Enquanto contributo à comemoração dos 50 anos do 25 de Abril e da democracia que lhe está associada, o Centro de Documentação 25 de Abril da Universidade de Coimbra acolhe nos dias 10 e 11 de Outubro de 2024 o Congresso Internacional Imprensa de Exílio(s), no âmbito das iniciativas do Grupo Internacional de Estudos da Imprensa Periódica Colonial do Império Português (GIEIPC-IP). Uma iniciativa igualmente apoiada por outros parceiros desta rede e organizações que acolheram a ideia, desde logo o CHAM – Centro de Humanidades da Universidade NOVA-FCSH, a Fundação Mário Soares e Maria Barroso, o Laboratoire d'Etudes Romanes (LER) - Université de Paris 8, a Biblioteca Nacional de Angola, o Arquivo de História Social do ICS-Universidade de Lisboa e o grupo ECOS – Exílios, contrariar o silêncio do CRIA- Centro em Rede de Investigação em Antropologia.
A imprensa anticolonial e a imprensa de exílio têm merecido crescente atenção multidisciplinar, sobretudo no que respeita o século 20, na procura de entender designadamente o seu papel político e impacto intelectual, assim como as redes que espelhavam e mobilizavam. A propósito das últimas, são exemplo significativo as investigações em torno das confluências transnacionais e transimperiais de exilados e outros migrantes, tais como estudantes, escritores, artistas, para metrópoles de efervescência democratizadora e vanguardista, como Londres Paris ou Berlim do pós-I Guerra Mundial, e a sua ligação à proliferação de jornais, revistas, boletins, panfletos, que alimentaram militâncias (inter)nacionalistas e interligaram debates e combates.
Podendo encontrar-se no mesmo periódico, as categorizações imprensa anticolonial e imprensa de exílio, naturalmente não se sobrepõem. A questão colonial foi uma entre outras motivações para exílios e para a criação de periódicos nessa situação.
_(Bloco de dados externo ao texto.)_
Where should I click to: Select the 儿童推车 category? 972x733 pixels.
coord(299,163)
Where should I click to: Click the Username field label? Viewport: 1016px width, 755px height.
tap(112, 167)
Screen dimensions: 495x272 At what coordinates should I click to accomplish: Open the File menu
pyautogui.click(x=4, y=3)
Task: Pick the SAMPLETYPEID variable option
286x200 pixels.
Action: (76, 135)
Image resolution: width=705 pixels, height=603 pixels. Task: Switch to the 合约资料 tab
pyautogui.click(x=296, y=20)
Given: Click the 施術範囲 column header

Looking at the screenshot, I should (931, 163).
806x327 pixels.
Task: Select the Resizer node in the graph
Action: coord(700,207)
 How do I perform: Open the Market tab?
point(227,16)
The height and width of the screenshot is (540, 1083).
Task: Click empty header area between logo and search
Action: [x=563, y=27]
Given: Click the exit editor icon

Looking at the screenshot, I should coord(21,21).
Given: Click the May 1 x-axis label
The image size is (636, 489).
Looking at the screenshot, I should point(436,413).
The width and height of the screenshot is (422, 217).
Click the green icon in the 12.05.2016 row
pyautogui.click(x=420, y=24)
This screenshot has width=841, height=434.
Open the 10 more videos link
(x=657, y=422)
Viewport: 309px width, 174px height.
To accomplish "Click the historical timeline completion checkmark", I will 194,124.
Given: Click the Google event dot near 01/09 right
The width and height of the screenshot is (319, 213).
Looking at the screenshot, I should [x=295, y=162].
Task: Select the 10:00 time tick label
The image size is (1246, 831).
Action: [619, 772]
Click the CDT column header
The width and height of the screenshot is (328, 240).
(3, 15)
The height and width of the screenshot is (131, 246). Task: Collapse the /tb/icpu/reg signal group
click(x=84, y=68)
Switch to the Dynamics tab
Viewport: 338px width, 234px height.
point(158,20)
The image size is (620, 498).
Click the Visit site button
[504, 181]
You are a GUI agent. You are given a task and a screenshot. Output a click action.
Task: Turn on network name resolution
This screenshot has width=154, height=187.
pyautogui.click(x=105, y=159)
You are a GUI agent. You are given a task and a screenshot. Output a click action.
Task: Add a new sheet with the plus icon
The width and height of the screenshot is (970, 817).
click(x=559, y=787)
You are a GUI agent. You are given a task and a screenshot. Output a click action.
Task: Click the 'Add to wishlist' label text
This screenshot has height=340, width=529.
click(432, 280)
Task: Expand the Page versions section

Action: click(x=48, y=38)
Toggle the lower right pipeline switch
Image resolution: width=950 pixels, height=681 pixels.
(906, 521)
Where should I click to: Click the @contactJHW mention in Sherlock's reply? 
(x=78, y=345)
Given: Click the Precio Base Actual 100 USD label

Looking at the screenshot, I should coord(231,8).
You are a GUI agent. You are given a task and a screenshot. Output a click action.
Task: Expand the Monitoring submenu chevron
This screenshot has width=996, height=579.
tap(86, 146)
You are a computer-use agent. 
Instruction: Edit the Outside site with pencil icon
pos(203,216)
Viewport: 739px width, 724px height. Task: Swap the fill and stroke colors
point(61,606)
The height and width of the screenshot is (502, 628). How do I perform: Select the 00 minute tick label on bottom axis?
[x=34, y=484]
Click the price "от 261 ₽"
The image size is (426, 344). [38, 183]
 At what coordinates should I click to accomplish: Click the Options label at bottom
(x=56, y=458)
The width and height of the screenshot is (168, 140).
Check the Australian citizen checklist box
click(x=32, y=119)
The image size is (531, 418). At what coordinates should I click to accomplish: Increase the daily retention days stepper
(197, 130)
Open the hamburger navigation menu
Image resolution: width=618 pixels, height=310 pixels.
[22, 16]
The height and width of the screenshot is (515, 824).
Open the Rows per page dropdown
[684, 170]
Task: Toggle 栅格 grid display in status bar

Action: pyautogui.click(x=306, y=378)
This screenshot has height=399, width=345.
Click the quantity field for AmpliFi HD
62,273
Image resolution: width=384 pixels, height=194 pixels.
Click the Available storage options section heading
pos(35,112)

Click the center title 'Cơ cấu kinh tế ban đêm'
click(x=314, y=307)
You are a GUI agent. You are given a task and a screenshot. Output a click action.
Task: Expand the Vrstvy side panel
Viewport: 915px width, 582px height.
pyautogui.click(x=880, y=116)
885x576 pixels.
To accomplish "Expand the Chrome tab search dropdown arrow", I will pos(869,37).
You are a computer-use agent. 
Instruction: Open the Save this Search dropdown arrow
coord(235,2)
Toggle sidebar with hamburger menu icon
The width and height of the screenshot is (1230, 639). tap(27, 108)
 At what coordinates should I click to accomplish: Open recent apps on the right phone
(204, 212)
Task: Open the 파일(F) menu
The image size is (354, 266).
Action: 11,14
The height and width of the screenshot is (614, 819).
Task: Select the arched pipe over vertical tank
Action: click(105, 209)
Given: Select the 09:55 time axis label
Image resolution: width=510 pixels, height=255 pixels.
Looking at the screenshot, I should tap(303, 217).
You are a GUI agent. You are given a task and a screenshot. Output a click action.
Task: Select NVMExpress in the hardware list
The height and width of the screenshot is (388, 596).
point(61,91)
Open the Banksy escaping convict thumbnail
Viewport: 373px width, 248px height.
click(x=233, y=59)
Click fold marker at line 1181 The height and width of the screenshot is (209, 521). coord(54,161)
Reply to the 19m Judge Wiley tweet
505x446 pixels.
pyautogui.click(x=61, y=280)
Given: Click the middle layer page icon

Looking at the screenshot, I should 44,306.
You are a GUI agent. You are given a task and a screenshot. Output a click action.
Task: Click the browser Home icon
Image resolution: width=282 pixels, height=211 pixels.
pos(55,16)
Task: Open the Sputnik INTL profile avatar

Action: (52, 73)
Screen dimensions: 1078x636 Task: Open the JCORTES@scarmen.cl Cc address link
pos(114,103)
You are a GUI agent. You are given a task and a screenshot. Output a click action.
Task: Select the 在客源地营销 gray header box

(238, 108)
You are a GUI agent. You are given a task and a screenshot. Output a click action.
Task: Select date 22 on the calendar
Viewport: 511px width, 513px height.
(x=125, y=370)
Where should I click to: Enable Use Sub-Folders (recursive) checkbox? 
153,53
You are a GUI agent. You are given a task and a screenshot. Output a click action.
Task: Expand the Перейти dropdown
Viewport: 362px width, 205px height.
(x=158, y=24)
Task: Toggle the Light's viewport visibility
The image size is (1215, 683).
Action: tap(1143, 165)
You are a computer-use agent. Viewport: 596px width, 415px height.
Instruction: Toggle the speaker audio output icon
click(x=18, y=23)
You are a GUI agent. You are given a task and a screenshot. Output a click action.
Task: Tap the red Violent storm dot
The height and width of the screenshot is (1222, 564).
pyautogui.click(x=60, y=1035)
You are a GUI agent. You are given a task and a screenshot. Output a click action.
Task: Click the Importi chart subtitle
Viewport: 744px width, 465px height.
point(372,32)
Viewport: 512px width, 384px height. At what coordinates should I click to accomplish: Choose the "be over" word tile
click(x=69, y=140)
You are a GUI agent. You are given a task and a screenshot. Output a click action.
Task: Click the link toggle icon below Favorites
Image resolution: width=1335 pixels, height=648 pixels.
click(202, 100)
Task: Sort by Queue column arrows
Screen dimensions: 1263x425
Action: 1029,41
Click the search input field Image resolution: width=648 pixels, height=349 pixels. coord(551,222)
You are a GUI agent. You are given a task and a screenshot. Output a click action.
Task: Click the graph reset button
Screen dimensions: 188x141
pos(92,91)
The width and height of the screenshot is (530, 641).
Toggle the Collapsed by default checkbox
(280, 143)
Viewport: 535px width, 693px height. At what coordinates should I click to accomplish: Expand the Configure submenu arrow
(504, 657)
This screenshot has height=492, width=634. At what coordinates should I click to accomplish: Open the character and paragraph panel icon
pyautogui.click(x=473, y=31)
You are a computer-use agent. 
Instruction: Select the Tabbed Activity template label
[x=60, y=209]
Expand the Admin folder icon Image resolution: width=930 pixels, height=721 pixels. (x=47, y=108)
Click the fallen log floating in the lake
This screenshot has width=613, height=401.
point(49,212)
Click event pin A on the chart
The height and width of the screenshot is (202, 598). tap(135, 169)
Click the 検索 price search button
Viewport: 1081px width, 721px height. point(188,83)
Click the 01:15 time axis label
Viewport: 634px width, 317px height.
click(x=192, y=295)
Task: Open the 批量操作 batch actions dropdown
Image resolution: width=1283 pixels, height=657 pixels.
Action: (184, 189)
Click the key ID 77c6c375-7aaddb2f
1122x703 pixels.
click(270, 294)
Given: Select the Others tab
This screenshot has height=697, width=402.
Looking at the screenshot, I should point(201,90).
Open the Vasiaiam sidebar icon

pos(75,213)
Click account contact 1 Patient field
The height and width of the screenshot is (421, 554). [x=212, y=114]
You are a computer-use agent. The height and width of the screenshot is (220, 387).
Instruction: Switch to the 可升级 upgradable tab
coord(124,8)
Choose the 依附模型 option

Por seu turno, a imprensa anticolonial floresceu dentro e fora dos impérios de origem, em condições de legalidade ou clandestinidade. Une-as, no entanto, a estreita ligação dos lugares de publicação às condições políticas para o exercício da liberdade de expressão e de militância. Por outras palavras, se a imprensa de exílio convoca a falta de liberdade política, a imprensa anticolonial emerge em condições políticas variadas que condicionam o seu perfil e lugares de publicação, incluindo os lugares de exílio. No que respeita a ideia e as vivências de exílio e a sua expressão na imprensa,
cabe qualquer caso discutir a liminaridade das experiências de ocupação, de dissidência, de clandestinidade e de desterro, em relação ao expatriamento político, tanto pelas similitudes do seu impacto psicológico quanto pelos trânsitos que tenderam a fomentar.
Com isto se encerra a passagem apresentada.